Makale
☆ ☆ ☆
Tahran rejiminden Amini’nin ailesine yurtdışına çıkış yasağı

Tahran rejimi, ailesinin Amini’nin adına verilen ‘Saharov Düşünce Özgürlüğü Ödülü’nü almasını engelledi

23 Eylül 2022’de Brüksel’deki İran büyükelçiliği önünde düzenlenen gösteri sırasında Mahsa Amini’nin fotoğrafını taşıyan bir gösterici (AFP)
23 Eylül 2022’de Brüksel’deki İran büyükelçiliği önünde düzenlenen gösteri sırasında Mahsa Amini’nin fotoğrafını taşıyan bir gösterici (AFP)
TT

Tahran rejiminden Amini’nin ailesine yurtdışına çıkış yasağı

23 Eylül 2022’de Brüksel’deki İran büyükelçiliği önünde düzenlenen gösteri sırasında Mahsa Amini’nin fotoğrafını taşıyan bir gösterici (AFP)
23 Eylül 2022’de Brüksel’deki İran büyükelçiliği önünde düzenlenen gösteri sırasında Mahsa Amini’nin fotoğrafını taşıyan bir gösterici (AFP)

Mahsa Amini’nin ailesinin Fransa’daki avukatının yaptığı açıklamaya göre, İranlı yetkililer, Eylül 2022’de ölümü ile İran’da geniş çaplı protestolara yol açan Amini’nin ailesinin Avrupa Parlamentosu tarafından genç kadının anısına verilen Saharov Düşünce Özgürlüğü Ödülü’nü almak üzere ülkeden ayrılmalarına engel oldu.
☆ ☆ ☆
Verilen Veriler

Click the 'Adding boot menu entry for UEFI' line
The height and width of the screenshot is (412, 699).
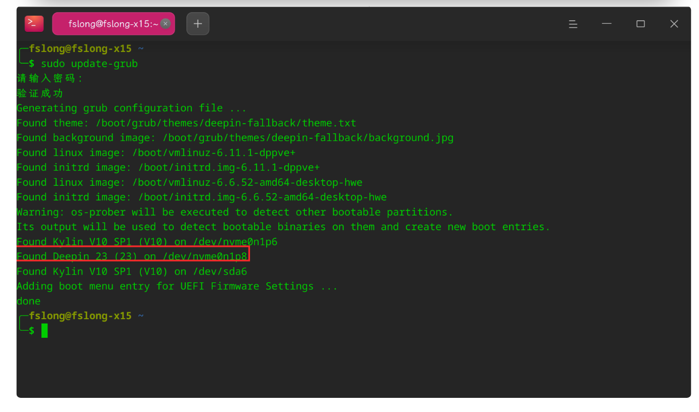[177, 286]
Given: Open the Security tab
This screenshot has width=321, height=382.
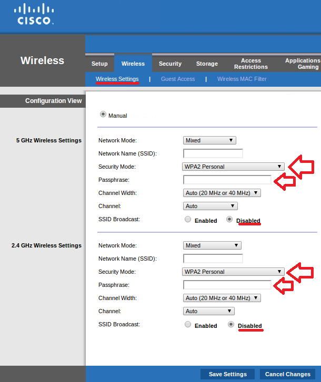Looking at the screenshot, I should pyautogui.click(x=170, y=64).
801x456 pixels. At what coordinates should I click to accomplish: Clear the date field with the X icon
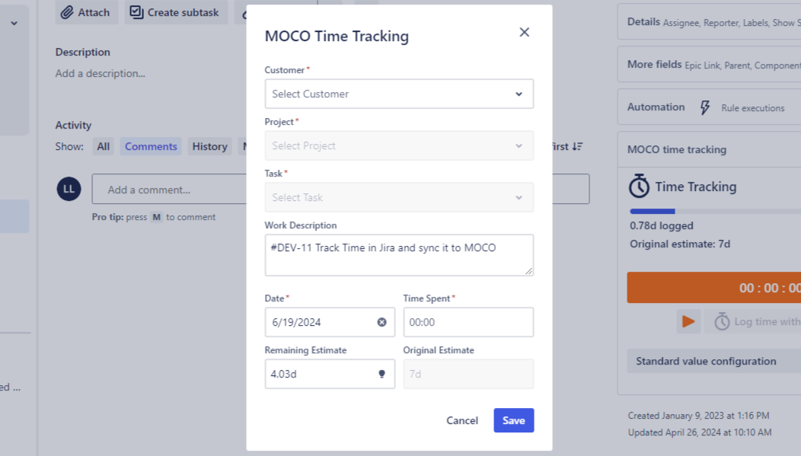(x=381, y=322)
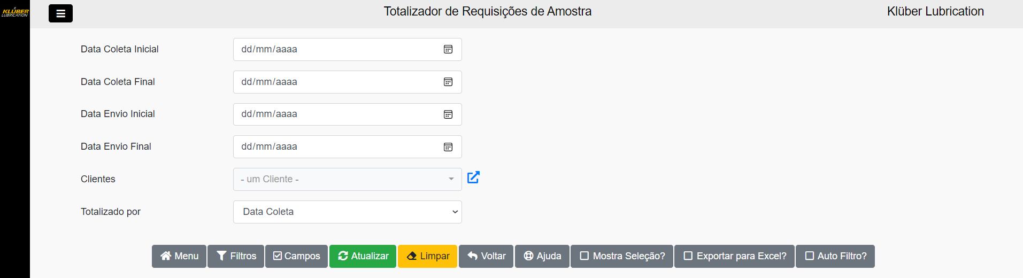
Task: Click the external link icon beside Clientes
Action: [x=473, y=177]
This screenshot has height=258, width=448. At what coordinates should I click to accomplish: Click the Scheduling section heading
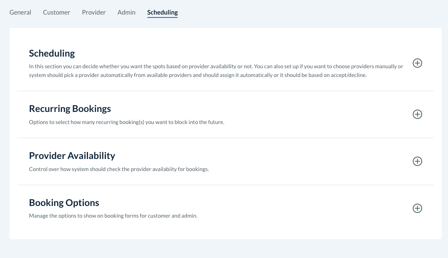pyautogui.click(x=52, y=53)
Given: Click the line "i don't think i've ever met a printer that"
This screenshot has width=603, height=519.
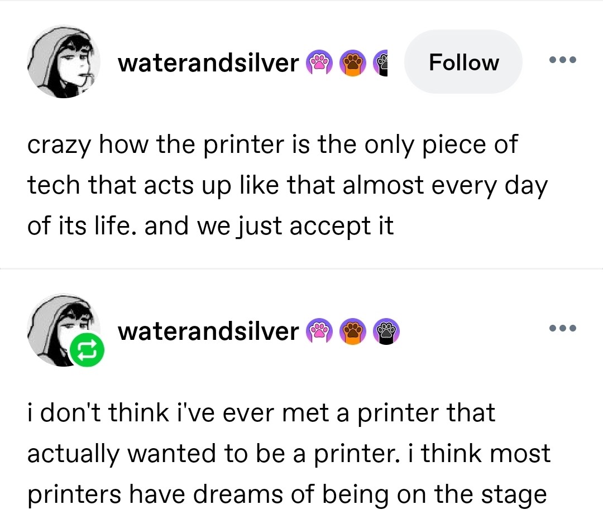Looking at the screenshot, I should tap(261, 414).
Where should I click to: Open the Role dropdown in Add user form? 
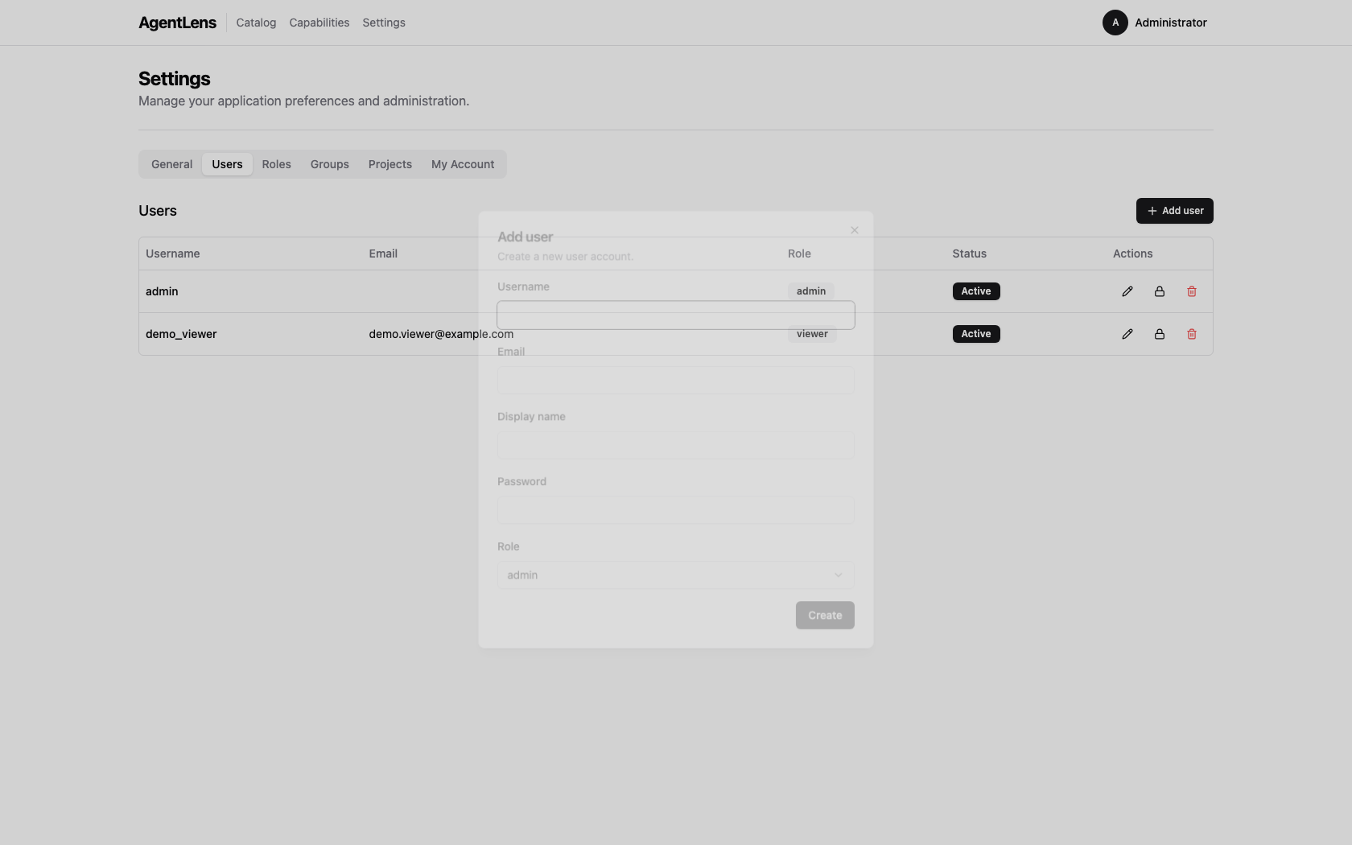(x=674, y=575)
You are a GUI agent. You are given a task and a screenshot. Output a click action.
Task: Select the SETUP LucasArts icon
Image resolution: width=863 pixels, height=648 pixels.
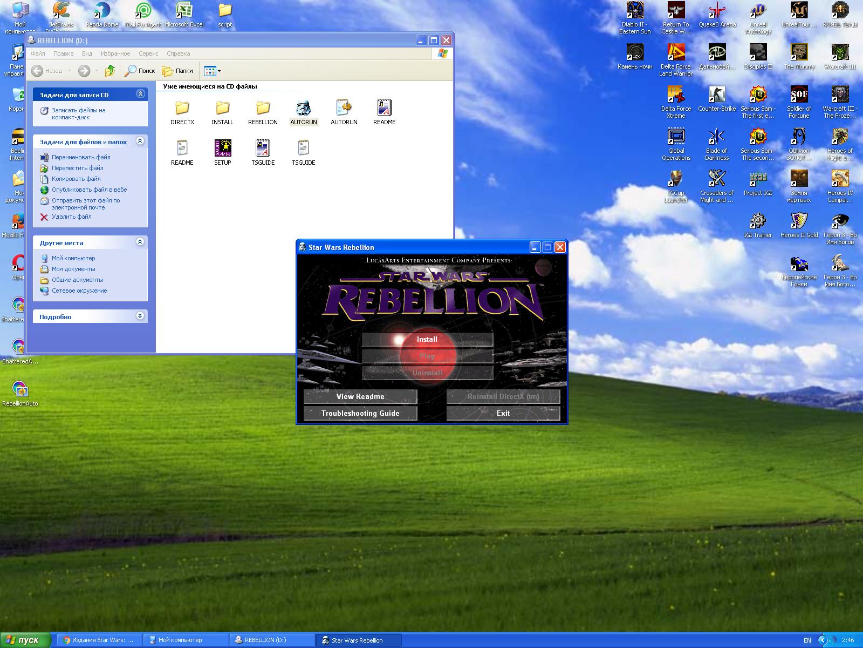(x=222, y=149)
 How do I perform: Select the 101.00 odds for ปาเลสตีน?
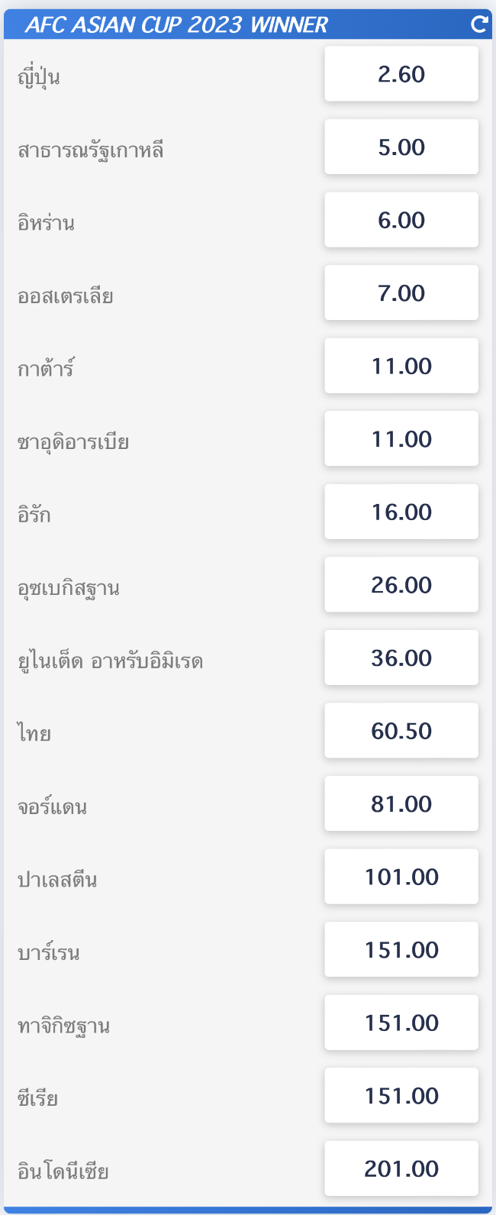pyautogui.click(x=401, y=876)
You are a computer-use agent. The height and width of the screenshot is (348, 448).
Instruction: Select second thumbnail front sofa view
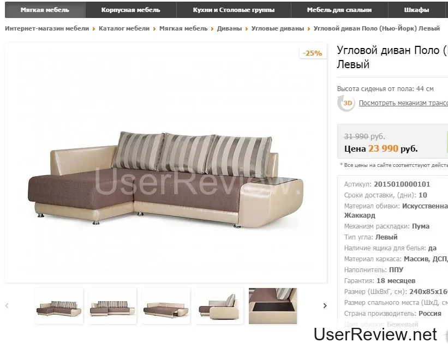112,306
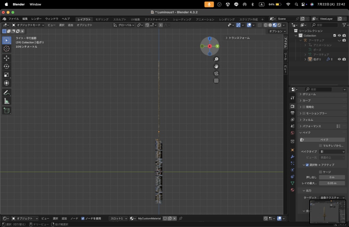This screenshot has height=227, width=349.
Task: Click the レイの最大 0.05 m value field
Action: tap(332, 183)
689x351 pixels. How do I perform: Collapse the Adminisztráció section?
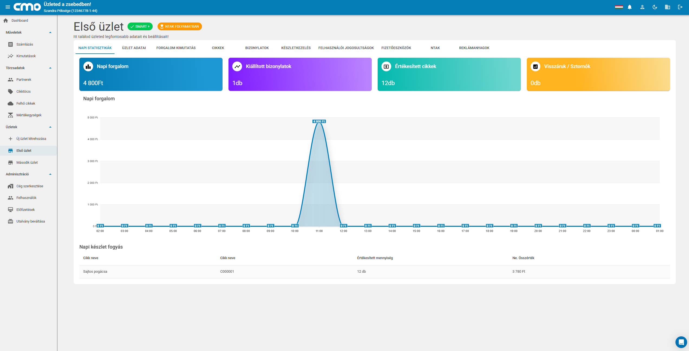coord(50,174)
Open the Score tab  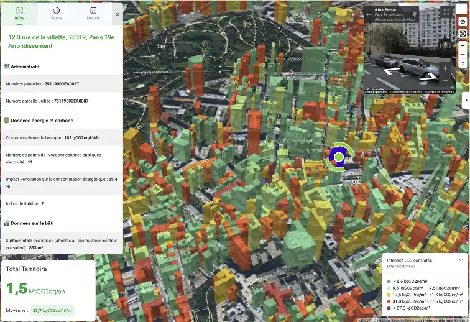(56, 14)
☆ ☆ ☆
Yapılacak İş
Makaleye göre, Amini'nin ailesinin almak için ülkeden ayrılmasına engel olunan ödülü hangi kurum verdi? Bu alıştırmada materyale ihtiyaç yoktur.

Alıştırma Yanıtı
Avrupa Parlamentosu.